O barco e a decisão de seguir fazem parte do roteiro existencial dos que não querem passar em branco, morrer na praia ou manter-se seguros pagando o preço alto do aprisionamento num porão de navio. A embarcação comporta vários nomes, como "persistência do possível", "coragem", "esperança". E tudo o mais que possamos acreditar.


Ah, um dia voltaremos, já sem qualquer medo ou sufoco, por sabermos que o adquirido naquela aventura não mais se perde. Aliás, essa é a saga da vida humana: um interminável regresso e uma permanente saída.


Os que não enxergam isso, passaram em brancas nuvens, não deram ao existir a importância que tem, entre dores, alegrias, temores e satisfações só preocupados em manter-se em segurança.
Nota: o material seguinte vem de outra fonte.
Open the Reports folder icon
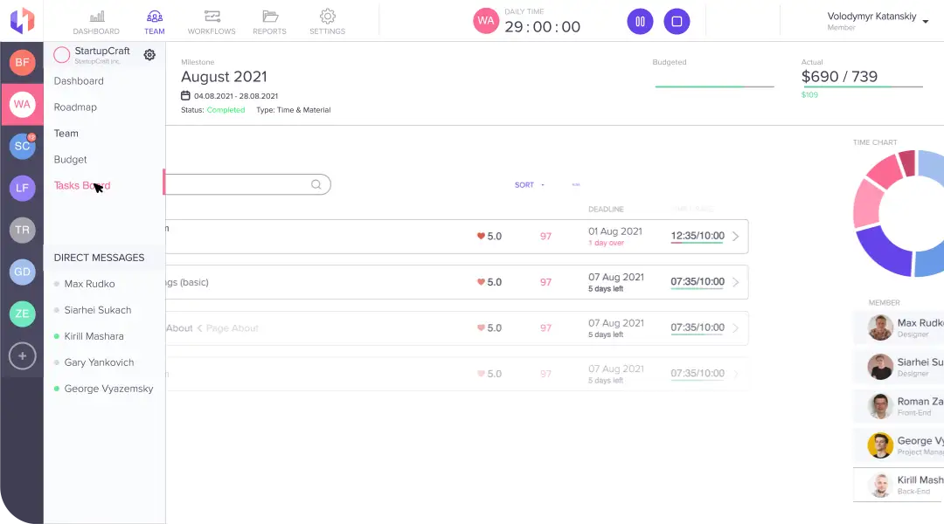This screenshot has height=524, width=944. pyautogui.click(x=270, y=17)
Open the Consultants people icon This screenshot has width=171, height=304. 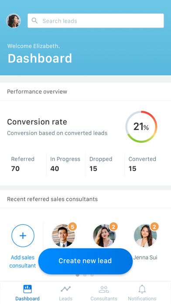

Não entenderam que a vida é um substantivo à espera de um adjetivo e que a dignidade da vida pode ser um valor superior a ela. Por favor, amigos leitores: que não haja desperdício do substantivo, que se lute para fazer brilhar o adjetivo. Sêneca, o filósofo latino dizia " náufrago fui antes que navegante". Que imensa verdade!


E um querido mestre escritor português gritou "navegar é preciso, viver não é preciso", o que muitos custaram a entender, pela sutileza metafórica. Provavelmente, os que trocaram os sonhos pela segurança de um navio sombrio ainda que vivendo em seu porão.


É o que vale o salvamento entre tantos naufrágios que sofremos pela caminho. Essa é a ética que vale e nos faz feliz.